Truck Orders Soaring on Growing Freight Demand

Date: Tuesday, June 5, 2018
Source: Wall Street Journal

The market for new heavy-duty trucks is growing at a nearly unprecedented pace this year as fleet owners and big-rig manufacturers race to keep up with accelerating U.S. freight demand.

Trucking companies ordered 35,600 trucks in May, more than double the orders from the same month a year ago, according to preliminary figures by ACT Research. That leaves manufacturers with an order backlog of more than 200,000 trucks, or 8.4 months of production.

“This is an astonishing rate of order placement,” Kenny Vieth, president of the Columbus, Ind.-based ACT, said Tuesday. “What’s facilitating it is that truckers are absolutely crushing it on freight rates and profitability right now.”

Mr. Veith said fleets ordered Class 8 trucks, the rigs that commonly haul goods on highways, at a seasonally adjusted annual rate of 475,000 orders in the first five months of this year, the strongest pace ACT has seen since truckers ordered 376,000 rigs during 2006.

A separate report by research group FTR estimated May orders of Class 8 trucks, reached 35,200 units. Truckers have averaged over 40,000 orders over the past six months, the strongest pace the group has seen.

The orders come as trucking companies are seeing shipping demand grow at a rapid pace as factories bulk up production and retailers build up stocks, leaving capacity in freight networks extremely tight and freight rates rising.

 

Truckstop.com, an online freight service that matches available loads to trucks in the sector’s spot market, says it is seeing 500,000 to 600,000 loads a day posted on its system. The market usually carries about 250,000 available loads a day.

“It’s out of control,” said Brent Hutto, chief relationship manager at Truckstop.com.
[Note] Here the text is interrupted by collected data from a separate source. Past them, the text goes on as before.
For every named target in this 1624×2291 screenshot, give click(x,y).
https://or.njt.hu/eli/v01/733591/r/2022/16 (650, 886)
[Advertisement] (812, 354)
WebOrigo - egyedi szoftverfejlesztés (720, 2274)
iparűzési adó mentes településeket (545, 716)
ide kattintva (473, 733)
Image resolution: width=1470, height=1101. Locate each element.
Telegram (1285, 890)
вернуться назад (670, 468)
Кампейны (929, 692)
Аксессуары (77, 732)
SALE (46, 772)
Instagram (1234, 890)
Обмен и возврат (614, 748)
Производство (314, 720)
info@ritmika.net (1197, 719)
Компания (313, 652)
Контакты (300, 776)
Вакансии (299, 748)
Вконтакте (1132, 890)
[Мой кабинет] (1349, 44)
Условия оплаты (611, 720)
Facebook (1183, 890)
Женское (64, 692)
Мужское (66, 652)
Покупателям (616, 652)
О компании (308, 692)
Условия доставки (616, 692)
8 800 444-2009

The hefty truck orders “tell me that fleets have confidence in the marketplace, that they feel good about their ability to secure and move freight profitably in the future.”

Trucking companies are adding capacity to handle the growing number of shipments as rising freight prices and gains from the new tax law give them more cash for capital spending.

Old Dominion Freight Line Inc., which says it handled 11% more shipments in May than it did a year ago, has opened three additional terminals in its less-than-truckload network this year and rival Saia Inc. has opened two since the start of the year. XPO Logistics Inc.recently said it was buying 770 new trucks for $90 million to upgrade its fleet of about 8,000 trucks.

The orders are boosting earnings at truck manufacturers.

Navistar International Inc., one of the biggest makers of heavy-duty trucks, reported Tuesday that it swung to a $55 million net profit in the second quarter from an $80 million loss last year. The manufacturer’s revenues increased 16% increase, to $2.4 billion. Sales in the company’s core truck segment rose 22% to $1.7 billion, and Navistar told investors it is already taking production slots for their 2019 fiscal year.

The only brake on the manufacturers’ momentum may be the ability to keep factory lines moving in line with the accelerating orders.

FTR Vice President Don Ake said truck makers are facing shortages of some components as parts suppliers struggle to keep up with the “red-hot market.”

With all sectors of the economy growing, Mr. Ake said, “the truck-equipment industry is competing for components with other industries, competing with other industries for raw materials and competing for labor.”